This was published 4 years ago
Coronavirus could end four decades of economic growth for Sydney
By Matt Wade
Sydney's economy has not had a recession in nearly four decades but the city’s long run of uninterrupted growth is being tested as key industries struggle with the fallout from the coronavirus.
The last time Sydney had a prolonged contraction, or what could be described as a regional recession, was in 1982-83 a report by economist Terry Rawnsley says.
Even during the last national recession in 1990-91 Sydney’s economy managed a small expansion unlike most other cities and regions where activity contracted sharply.
But Mr Rawnsley warns the economic consequences of the coronavirus outbreak are likely to have a disproportionate impact on Australia’s biggest cities because of the structure of their economies.
“Sydney has a big diversified economy and has been able to ride out many of the economic challenges that have hit other parts of the country hard,” he said.
“But we know many impacts of this crisis will be Sydney specific including reduced demand across international education and international tourism sectors along with the meltdown on financial markets which we know has flow-on effects ... Sydney is probably looking at a situation where growth will be close to zero for the financial year with maybe a negative quarter or two in there.”
Also, more than half of all cases of coronavirus confirmed in Australia so far are located in Sydney and Melbourne.
“How Sydney and Melbourne respond to the public health emergency from the COVID-19 outbreak will determine the outcome for the national economy,” Mr Rawnsley said.
Recent modelling by NSW Treasury said the impact of bushfires and coronavirus will detract up to two thirds of a percentage point from growth this financial year, although the economic consequences of the outbreak appear to have become more severe since that estimate was released.
While the national economy has remained recession-free since the early 1990s many regions have experienced a local economic contraction since.
The report finds the economy of regional NSW has experienced four years of contraction over the past three decades, including the last financial year when output fell 0.3 per cent amid widespread drought.
Period of economic contraction in regional areas have often been associated with adverse weather, especially droughts.
“Falling agriculture production is directly affecting related industries such as manufacturing, wholesale trade, and transport and storage,” the report released by consultancy SGS Economics and Planning said.
Brisbane’s economy experienced a 2.1 per cent decline in annual output in 2000-01 following the introduction of the GST which affected the city’s housing construction sector. Adelaide avoided a recession in 1990-91 but had a decline of 2.3 per cent in 1991-92. Tasmania experienced recessions in 2000-01 (-1.0 per cent) and 2012-13 (-0.3 per cent).
The end of the mining boom hit Perth especially in the aftermath.

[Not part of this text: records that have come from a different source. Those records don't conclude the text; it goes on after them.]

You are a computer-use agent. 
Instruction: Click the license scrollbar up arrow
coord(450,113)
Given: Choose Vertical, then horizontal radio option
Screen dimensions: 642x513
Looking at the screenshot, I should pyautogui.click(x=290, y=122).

Its economy contracted by 2.9 per cent in 2016-17 and there has been almost no growth over the past five years.
The report said the Australian economy has been able to cope with regional recessions over the past three decades because the downturns have touched different industries or locations at different times.
“In effect, national businesses respond by looking for opportunities in other regions, and internal migration means workers move to locations with better job prospects,” it said.
“However, if Australia experiences an economic downturn across multiple industries across multiple locations within the economy at the same time this is likely to negatively impact more regions at the same time with less ability to respond at the national level.”